Transcribe the full listing with no word altered.

# # # #

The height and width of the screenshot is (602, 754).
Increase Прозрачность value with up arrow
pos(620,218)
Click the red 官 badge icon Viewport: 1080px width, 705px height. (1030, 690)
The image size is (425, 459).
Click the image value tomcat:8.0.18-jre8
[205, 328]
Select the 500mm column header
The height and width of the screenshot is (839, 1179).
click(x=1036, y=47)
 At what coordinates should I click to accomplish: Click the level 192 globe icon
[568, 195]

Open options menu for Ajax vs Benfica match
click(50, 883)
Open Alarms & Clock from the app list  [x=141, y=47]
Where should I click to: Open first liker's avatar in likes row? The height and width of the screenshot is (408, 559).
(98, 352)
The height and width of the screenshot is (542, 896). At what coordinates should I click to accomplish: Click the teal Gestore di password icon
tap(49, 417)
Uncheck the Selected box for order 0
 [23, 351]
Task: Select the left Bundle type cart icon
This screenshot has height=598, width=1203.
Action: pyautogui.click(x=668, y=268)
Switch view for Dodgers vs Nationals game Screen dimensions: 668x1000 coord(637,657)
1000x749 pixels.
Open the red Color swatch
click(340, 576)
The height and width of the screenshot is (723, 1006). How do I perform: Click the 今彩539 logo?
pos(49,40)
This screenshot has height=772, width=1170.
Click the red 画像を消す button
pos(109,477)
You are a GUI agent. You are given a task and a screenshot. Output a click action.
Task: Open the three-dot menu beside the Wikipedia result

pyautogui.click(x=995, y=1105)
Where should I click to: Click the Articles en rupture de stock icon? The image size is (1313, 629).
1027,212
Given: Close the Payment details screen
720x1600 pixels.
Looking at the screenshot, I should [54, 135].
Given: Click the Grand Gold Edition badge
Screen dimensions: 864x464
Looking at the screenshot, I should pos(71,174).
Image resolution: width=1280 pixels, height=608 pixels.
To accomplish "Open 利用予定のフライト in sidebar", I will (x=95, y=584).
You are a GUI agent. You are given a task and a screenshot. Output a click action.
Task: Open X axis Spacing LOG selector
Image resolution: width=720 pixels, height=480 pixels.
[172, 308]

# # # #

### Answer for the task
The height and width of the screenshot is (602, 754).
Increase Прозрачность value with up arrow
pos(620,218)
Click the red 官 badge icon Viewport: 1080px width, 705px height. (1030, 690)
The image size is (425, 459).
Click the image value tomcat:8.0.18-jre8
[205, 328]
Select the 500mm column header
The height and width of the screenshot is (839, 1179).
click(x=1036, y=47)
 At what coordinates should I click to accomplish: Click the level 192 globe icon
[568, 195]

Open options menu for Ajax vs Benfica match
click(50, 883)
Open Alarms & Clock from the app list  [x=141, y=47]
Where should I click to: Open first liker's avatar in likes row? The height and width of the screenshot is (408, 559).
(98, 352)
The height and width of the screenshot is (542, 896). At what coordinates should I click to accomplish: Click the teal Gestore di password icon
tap(49, 417)
Uncheck the Selected box for order 0
 [23, 351]
Task: Select the left Bundle type cart icon
This screenshot has height=598, width=1203.
Action: pyautogui.click(x=668, y=268)
Switch view for Dodgers vs Nationals game Screen dimensions: 668x1000 coord(637,657)
1000x749 pixels.
Open the red Color swatch
click(340, 576)
The height and width of the screenshot is (723, 1006). How do I perform: Click the 今彩539 logo?
pos(49,40)
This screenshot has height=772, width=1170.
Click the red 画像を消す button
pos(109,477)
You are a GUI agent. You are given a task and a screenshot. Output a click action.
Task: Open the three-dot menu beside the Wikipedia result

pyautogui.click(x=995, y=1105)
Where should I click to: Click the Articles en rupture de stock icon? The image size is (1313, 629).
1027,212
Given: Close the Payment details screen
720x1600 pixels.
Looking at the screenshot, I should [54, 135].
Given: Click the Grand Gold Edition badge
Screen dimensions: 864x464
Looking at the screenshot, I should pos(71,174).
Image resolution: width=1280 pixels, height=608 pixels.
To accomplish "Open 利用予定のフライト in sidebar", I will (x=95, y=584).
You are a GUI agent. You are given a task and a screenshot. Output a click action.
Task: Open X axis Spacing LOG selector
Image resolution: width=720 pixels, height=480 pixels.
[172, 308]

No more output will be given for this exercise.